Speed Data-ing Event 2018

By Rachel Molko

On October 31st, 2018, the fourth-annual Speed Data-ing event brought together two panels of Digital Humanities and Computational Social Science researchers to discuss a range of research questions, methodologies, and datasets. A diverse array of projects were presented in lightning talks by scholars in the Journalism, English, and Political Science departments as well as the Network Science Institute. The goal was to bring together presenters and audience members who may be interested in collaborating on new research projects in the future.

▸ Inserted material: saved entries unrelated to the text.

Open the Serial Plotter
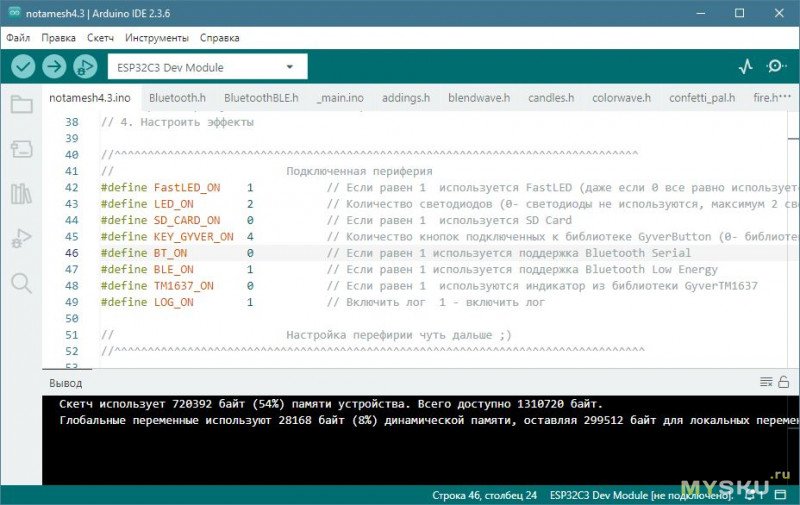This screenshot has height=505, width=800. tap(746, 67)
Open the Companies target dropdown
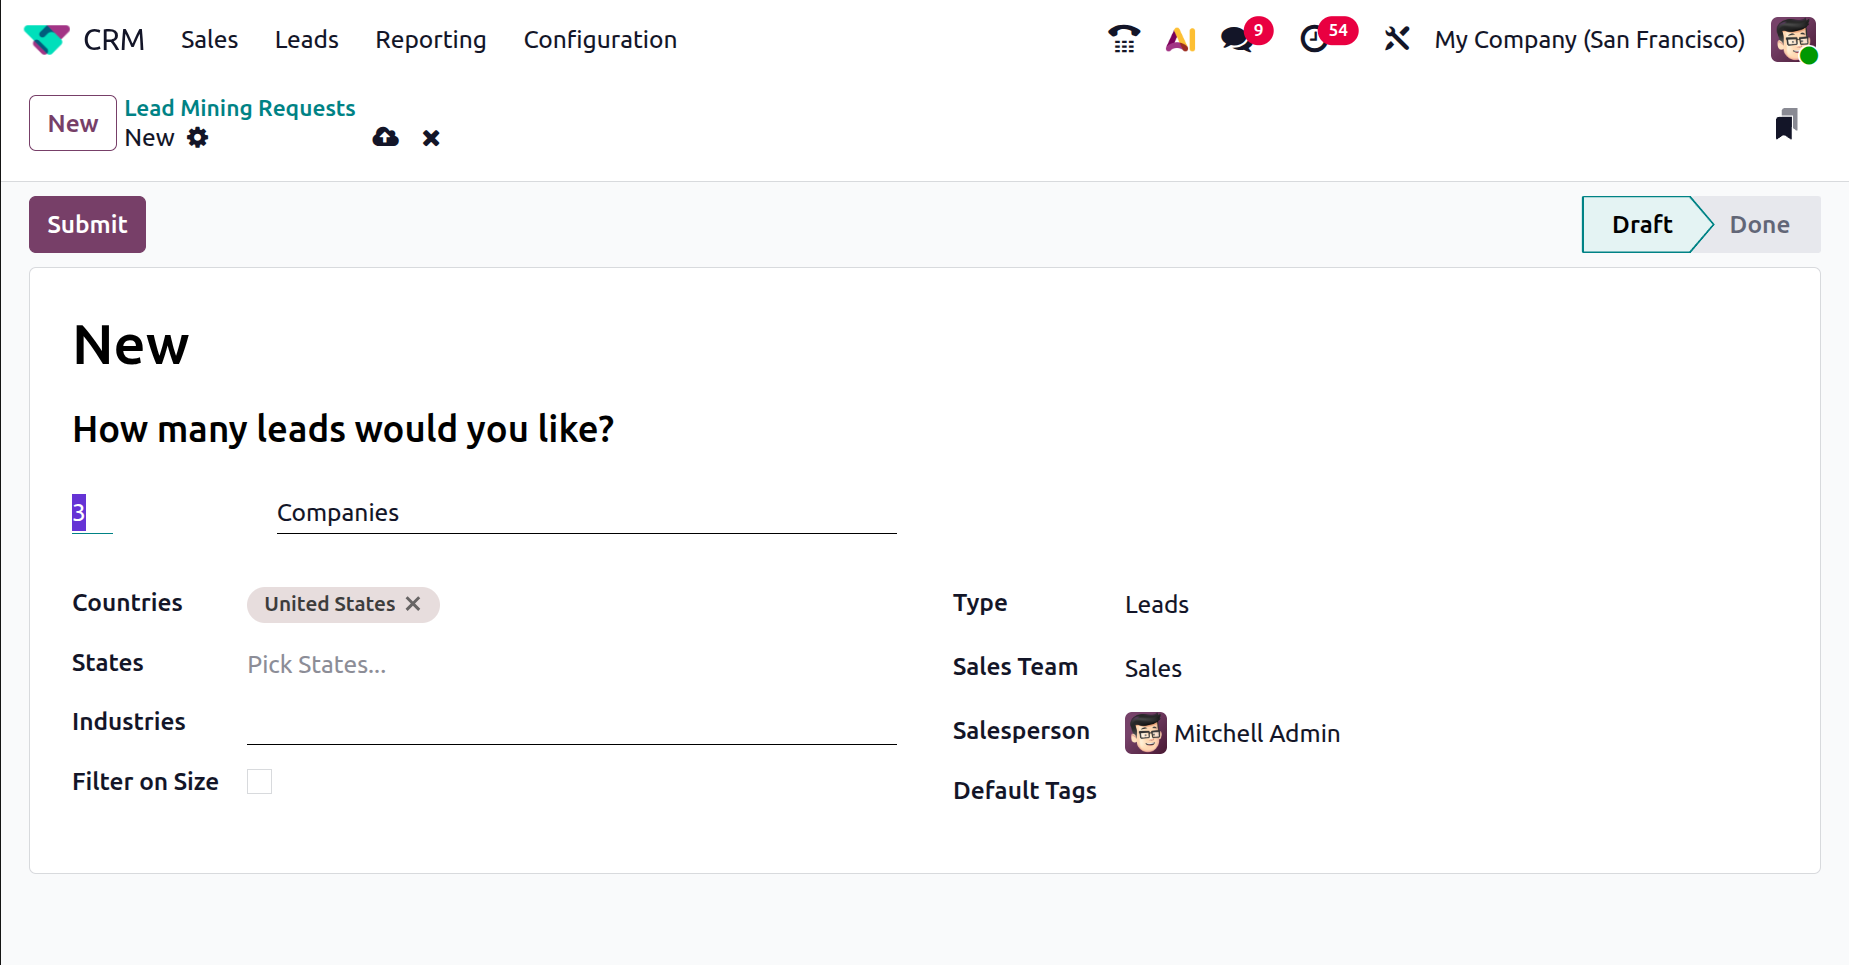The image size is (1849, 965). pyautogui.click(x=585, y=513)
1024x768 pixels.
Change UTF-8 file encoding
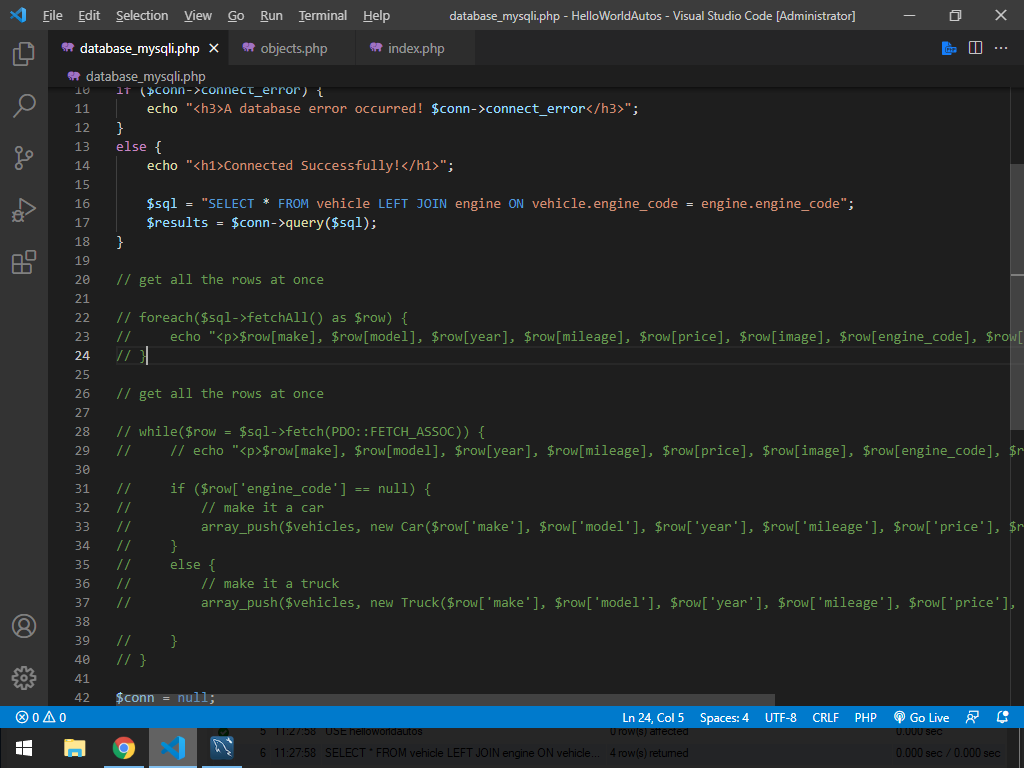point(780,717)
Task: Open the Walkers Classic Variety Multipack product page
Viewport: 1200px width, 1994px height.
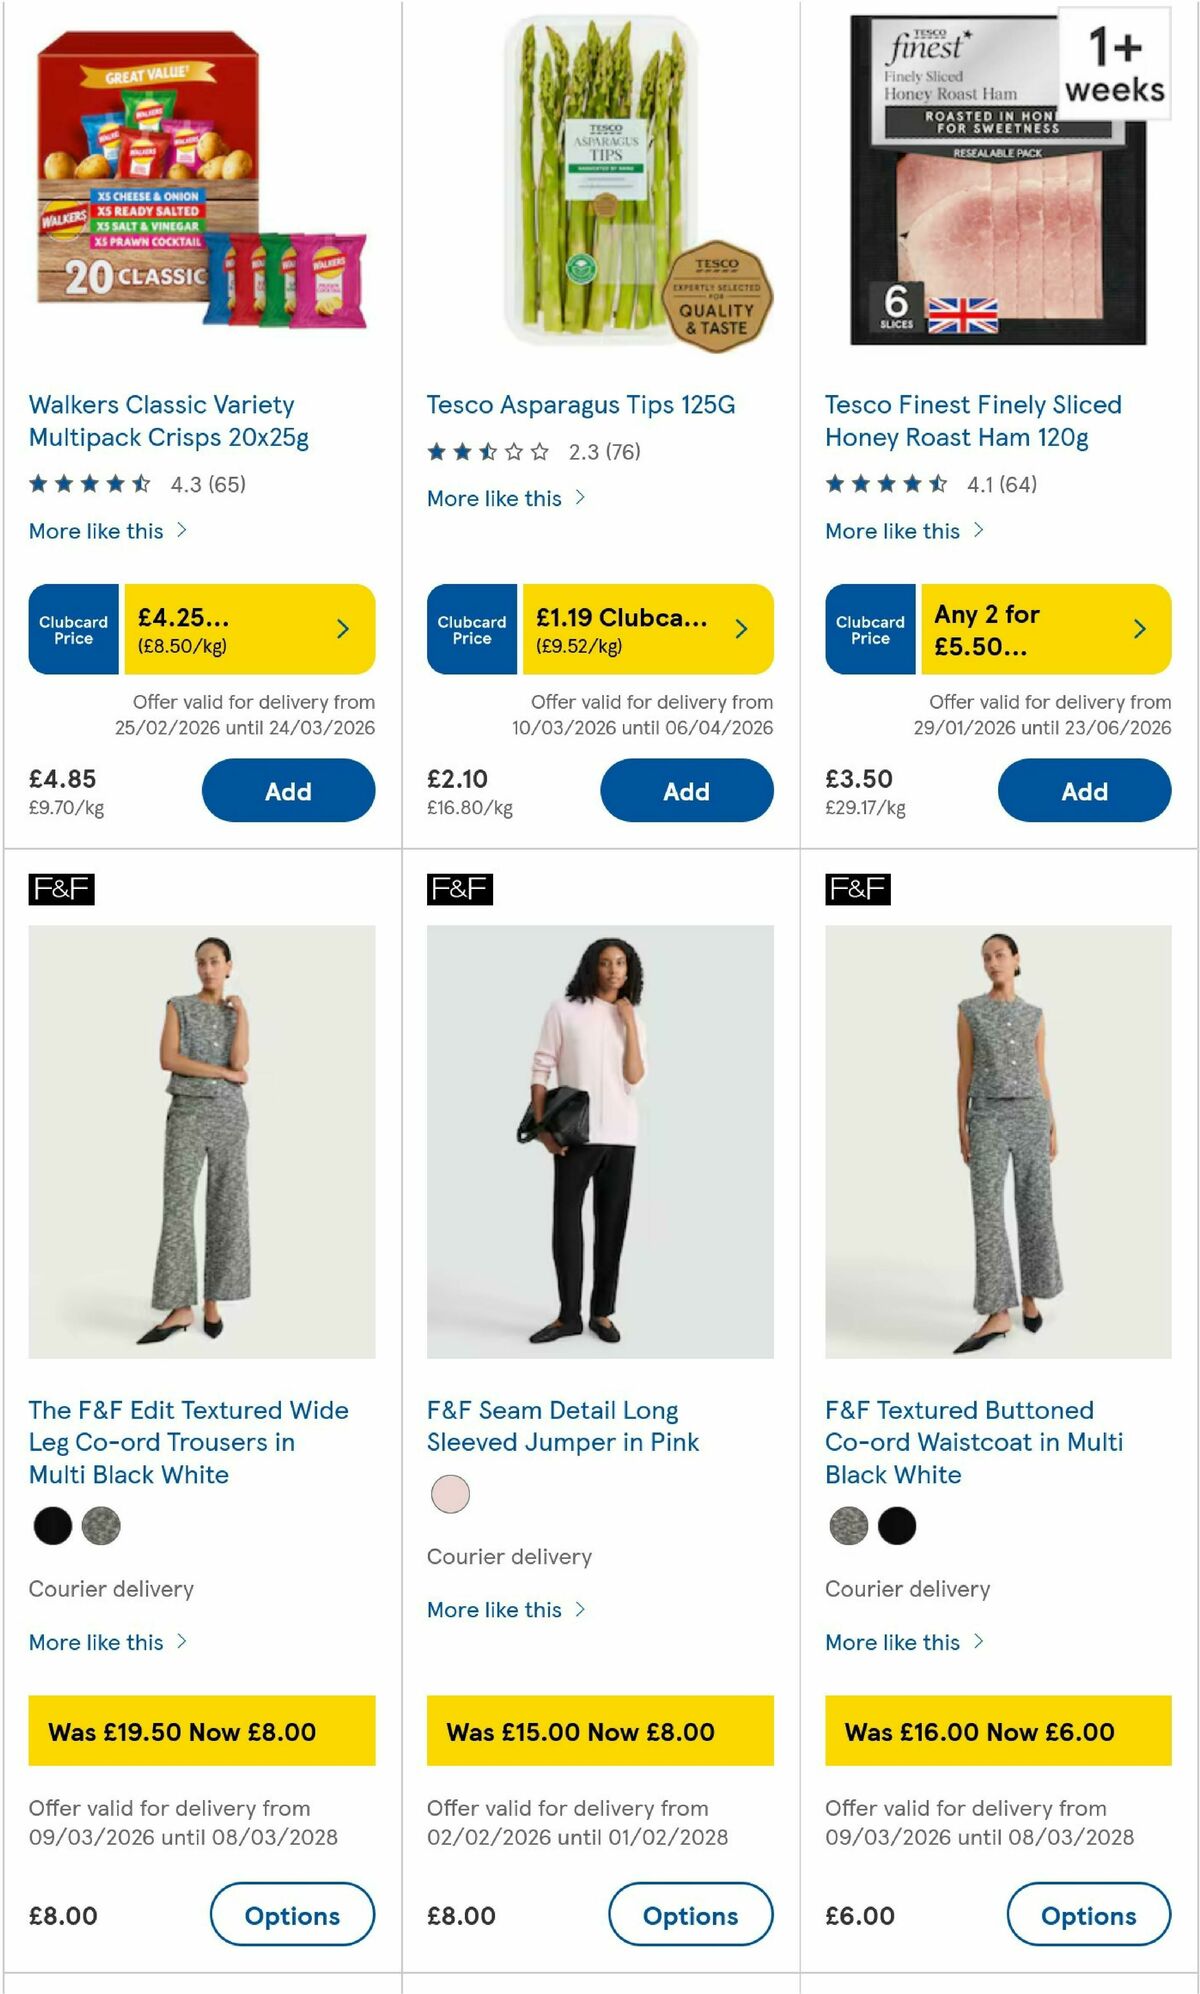Action: (161, 421)
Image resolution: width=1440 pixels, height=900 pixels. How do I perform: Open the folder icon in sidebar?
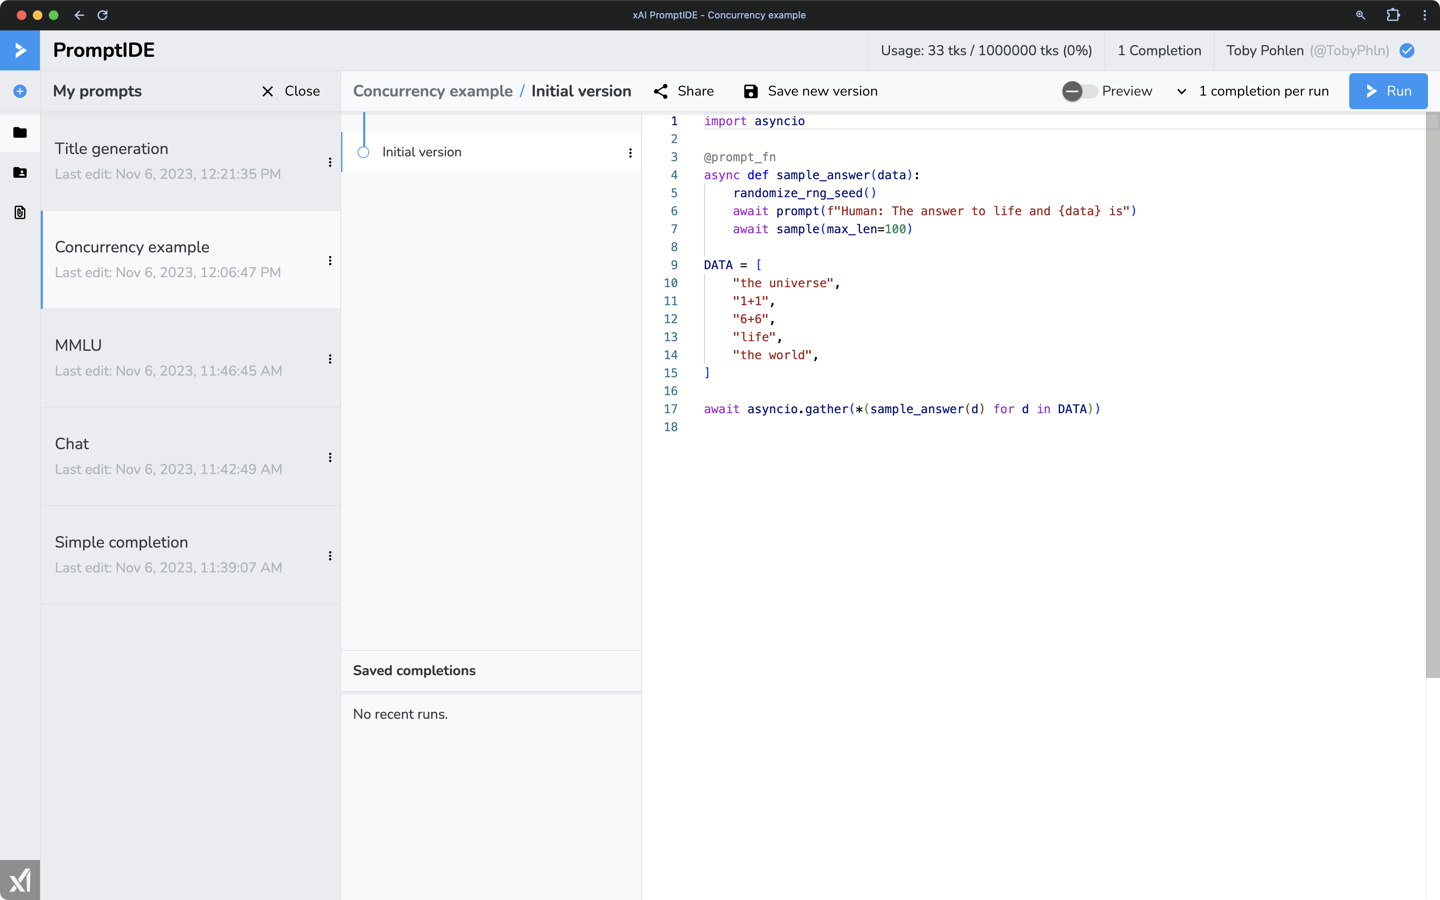tap(20, 132)
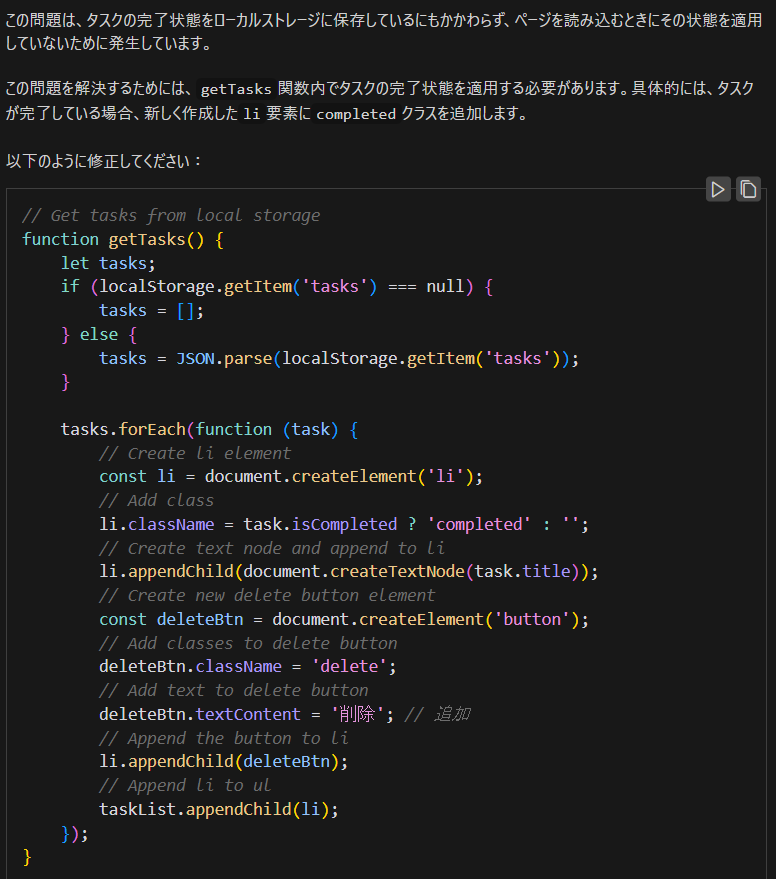
Task: Click the forEach method call
Action: pos(152,429)
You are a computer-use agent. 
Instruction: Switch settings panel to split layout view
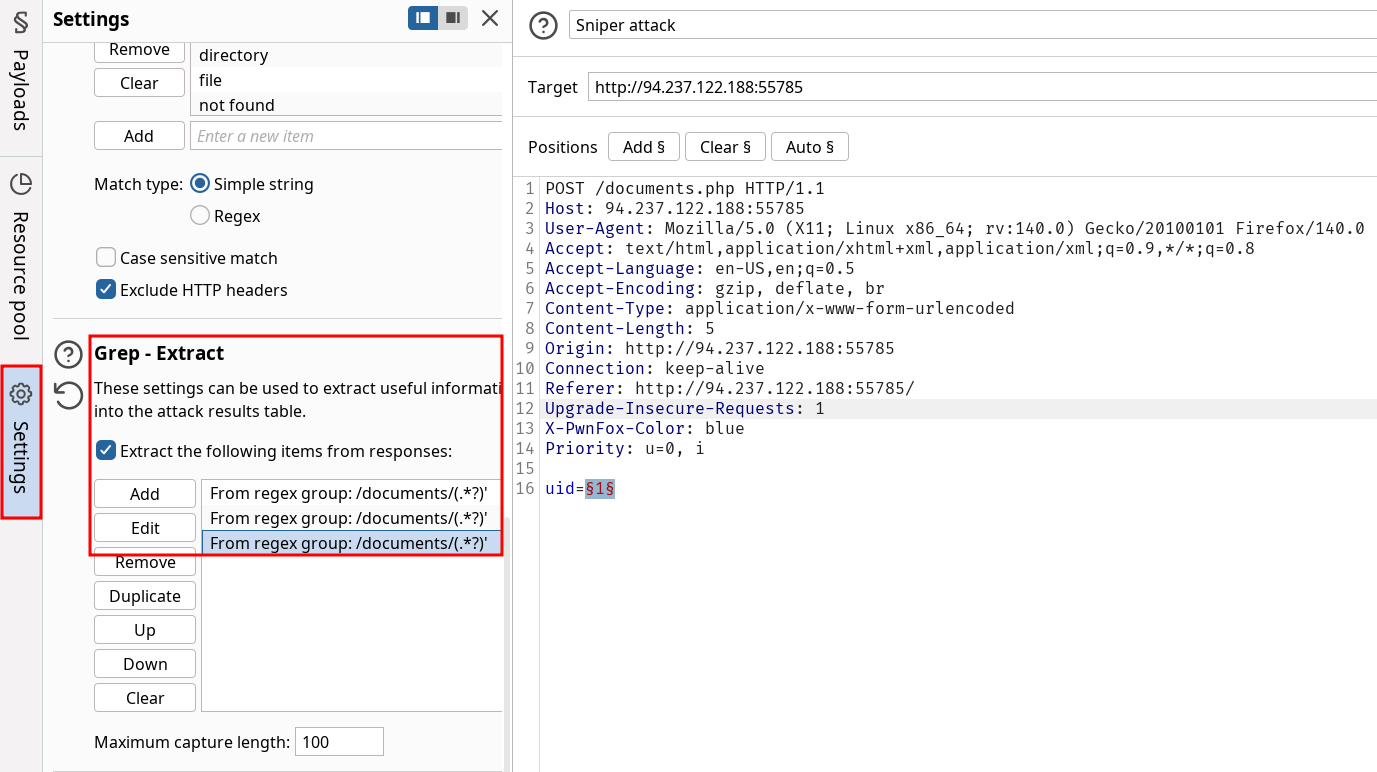423,18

First up, Costas Panagopoulos from the Political Science department shared a project for the short term in his presentation “Election Outcome Acceptance, Loser’s Consent, and Political Legitimacy in Polarized America: Reactions to the 2018 Election Results.” He is interested in looking at this year’s midterm elections to answer the question: How will Americans react to the outcome(s) of the 2018 elections? Panagopoulos will be examining Twitter data from either side of the aisle to see how discourse changes before and after the results are out, including the evolution of discourse as the newly elected or re-elected candidates begin to take action.

Next, Sarah Shugars from the Network Science Institute shared her research project, “Conversation Dynamic in Online Conversations” to get at the question: What is the core of conversation? The idea is to trace various social media platforms where users go to discuss issues. Shugars considers how these platforms vary and what patterns or trends in discourse are persistent across platforms. Some preliminary work for the project includes identifying the kinds of discourse that takes place on various platforms and determining what aspects of the platforms are influencing how users communicate, theorizing the relationship between the form and content in online communication, and setting up a guide for the affordances of each platform as a site of discourse. An ideal outcome of the project would be to develop a theoretical framework that addresses how one can expect the affordances of a platform to influence conversation and how to go about comparing conversations from platform to platform.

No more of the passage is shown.